Polecenia:
[1] Jeden z uczestników wątku pisze, że często czyta w prasie branżowej recenzje sprzętu, choć mało go obchodzi, jak ten sprzęt gra. Wyjaśnij na podstawie wątku, dlaczego czyta te recenzje.
[2] Odpowiedz krótko na pytania do wątku:
(a) Co według pierwszej wypowiedzi wszystkich interesuje w samochodzie?
(b) Czym urzekły Tenfilipa F501?
(c) Jakiej marki głównie dotyczyły czytane na forach ostrzeżenia przed tubami?

Dokument:
□ □ □ □

Póki co czuję się jakbym czytał instrukcję samochodu. Normy emisji, certyfikaty jakości, mieszek gałki zmiany biegów wykonany ze skóry, wnętrze z materiałów podlegających recyclingowi...
A wszystkich przecież interesuje ile pali, jak się zbiera do setki, jak wypada w porównaniu z Passatem....

O tym właśnie mowie.

Link do komentarza
Udostępnij na innych stronach

2 godziny temu, S4Home napisał:

Z nudów. Naczytałem się takich mało wnoszących porównań już sporo. To taka dobra rada. Jeśli Twoje testy mają być na prawdę czymś unikatowym i chcesz aby takie były w sieci. Aby inni tez z nich korzystali to musi być szybciej konkret. Chyba ze test jest jedynie dla ciebie ale wtedy nie robił byś postu o tym.

Absolutnie tak. Ale nie kiedy mamy 5 stron czy 7 w innych produktach. Uwierz że gdyby w prasie to tak wyglądało to byś ominął sporo czytania. Ja juz tak czytam :/

Ja mam odmienne podejście. Często czytam w prasie branżowej recenzje sprzętu, choć właściwie mało mnie obchodzi, jak on gra. Wiem, że np. z powodu ceny i tak nigdy nie będę miał okazji się z nim zetknąć. Ważniejszy jest dla mnie właśnie wątek techniczny czy rys historyczny. Jak coś miałbym pominąć, to własnie opis brzmienia;). Dla mnie audio bez tej otoczki to dopiero byłaby nuda.

 

6 godzin temu, Tenfilip napisał:

F501 bardzo mnie urzekły przekazem w muzyce operowej, i to pamiętam najbardziej.

O! Podsunąłeś mi trop. 

Edytowano przez Kraft
Link do komentarza
Udostępnij na innych stronach

OK. Parę płyt już przesłuchałem, więc można próbować wysnuwać pierwsze wnioski.

To moje pierwsze kolumny z przetwornikiem kompresyjnym jakie mam okazję dłużej słuchać, więc zacznę od zgrubnej oceny tweetera. Naczytałem się na forach różnych opinii o tubach, najczęściej ostrzeżeń, że trzeba takie granie lubić, że na dłuższą metę męczy, że za ostro itd. Głównie to o Klipschu. Jeśli rzeczywiście Klipsch tak gra, to tubka w Fyne nie. Brzmi żywo, szybko, precyzyjnie i "do przodu", ale nie ma w tym jakiejś agresji czy przejaskrawienia. Jakbym nie wiedział, że to tuba, to pewnie bym się nie zorientował. Sybilanty też nie doskwierają. Od czasu do czasu zwrócą na siebie trochę uwagi, ale powiedziałbym, że w granicach średniej krajowej. Mimo, że góra jest precyzyjna, to mam wrażenie, że do ostatniego drucika miotełki jednak nie wybrzmiewa. Jakby w lekkim podrasowaniu gubiła najsubtelniejsze pogłosy. Jednak ogólnie tweeter na plus - szybki, dźwięczny, ale niemęczący.

□ □ □ □

Dane:

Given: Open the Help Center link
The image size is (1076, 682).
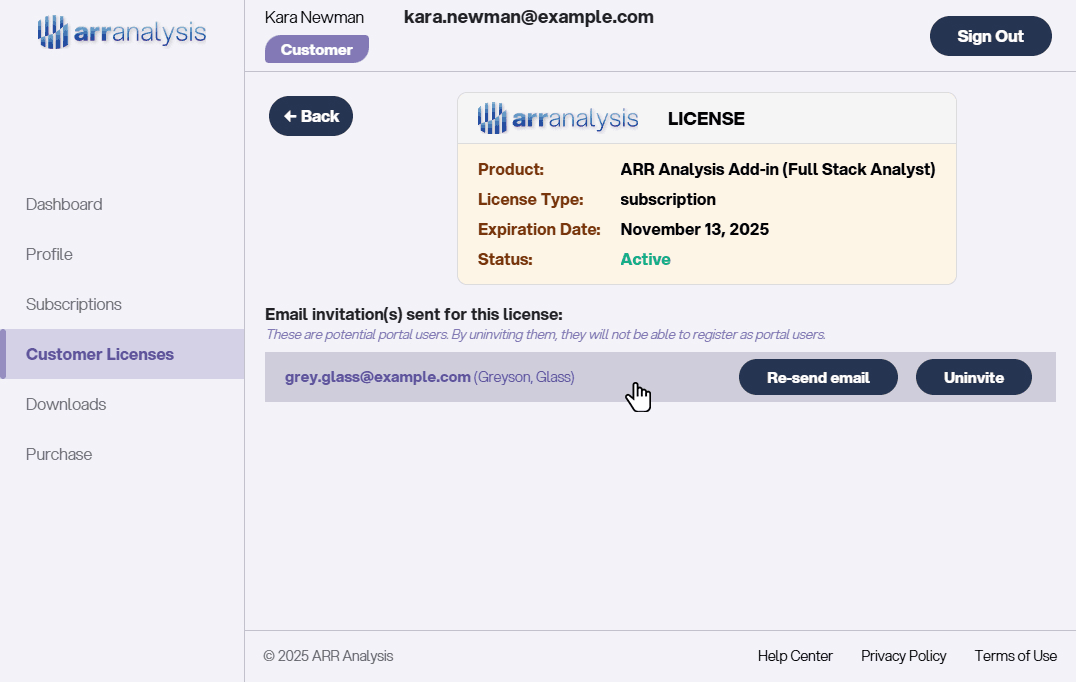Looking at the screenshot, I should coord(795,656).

□ □ □ □

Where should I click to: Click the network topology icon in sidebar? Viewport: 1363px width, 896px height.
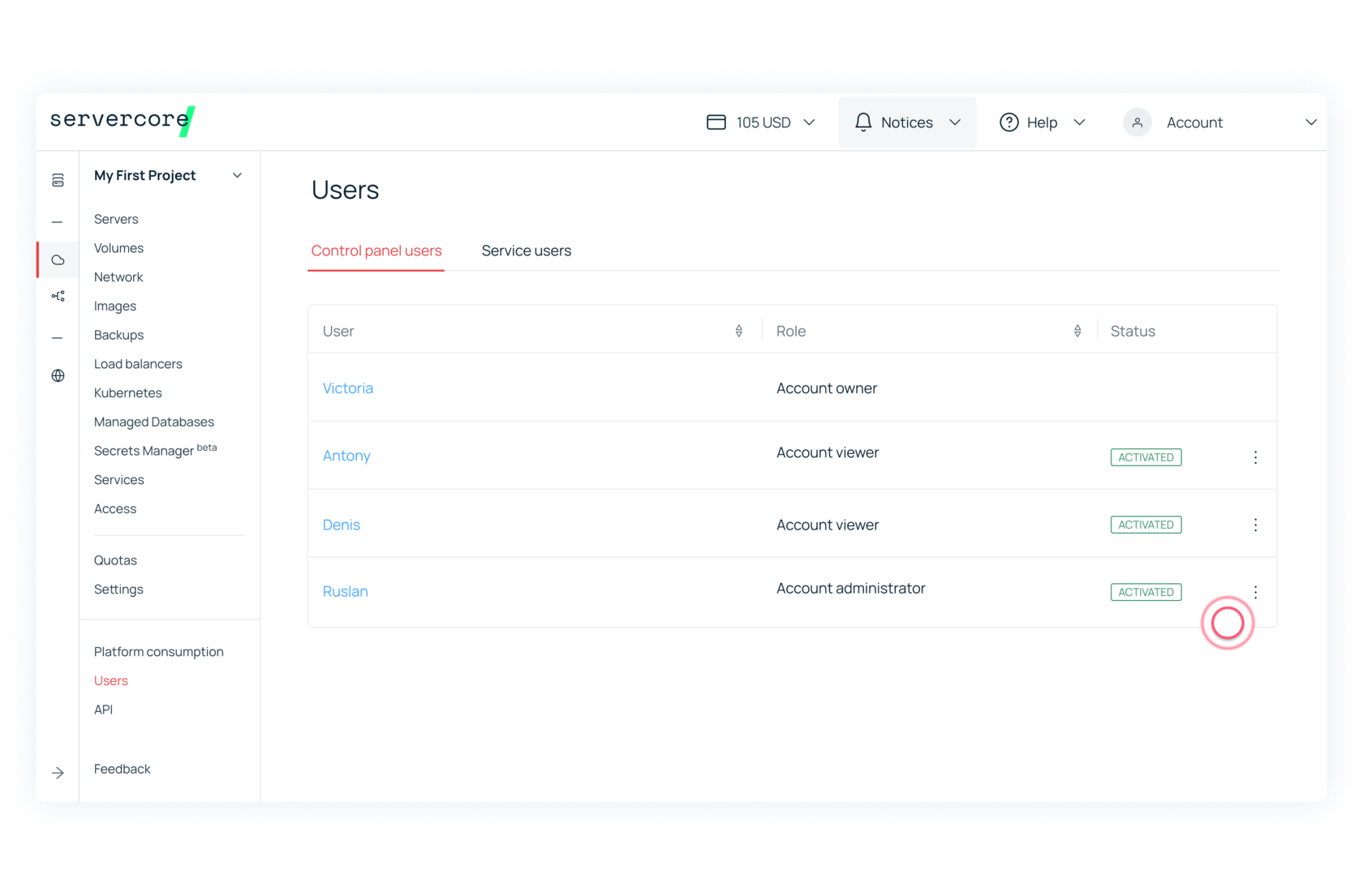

□ □ □ □

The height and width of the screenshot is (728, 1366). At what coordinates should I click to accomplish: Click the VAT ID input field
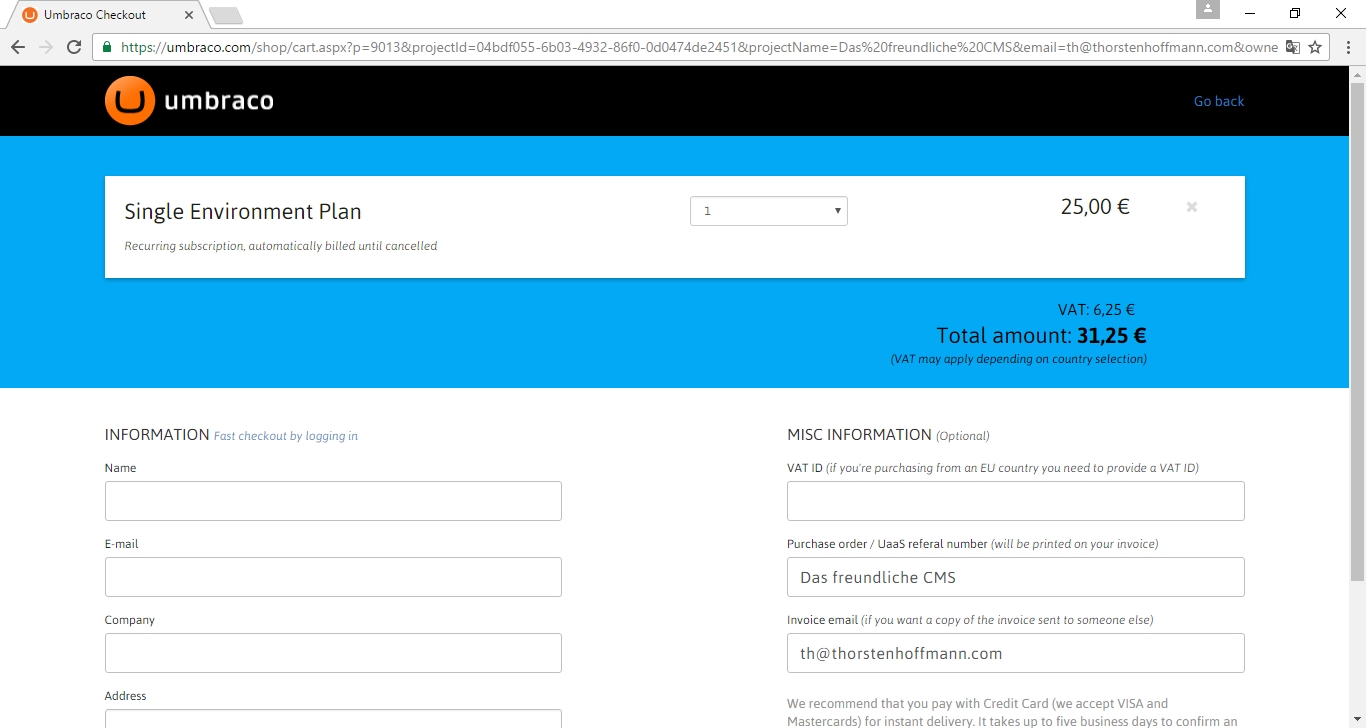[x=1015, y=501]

□ □ □ □

Rozwiązania:
[1] Wie, że na przykład z powodu ceny i tak nigdy nie zetknie się z tym sprzętem. Ważniejszy jest dla niego wątek techniczny lub rys historyczny, a audio bez tej otoczki byłoby dla niego nudą.

[2]
(a) Ile pali, jak się zbiera do setki i jak wypada w porównaniu z Passatem.
(b) Przekazem w muzyce operowej.
(c) Klipscha.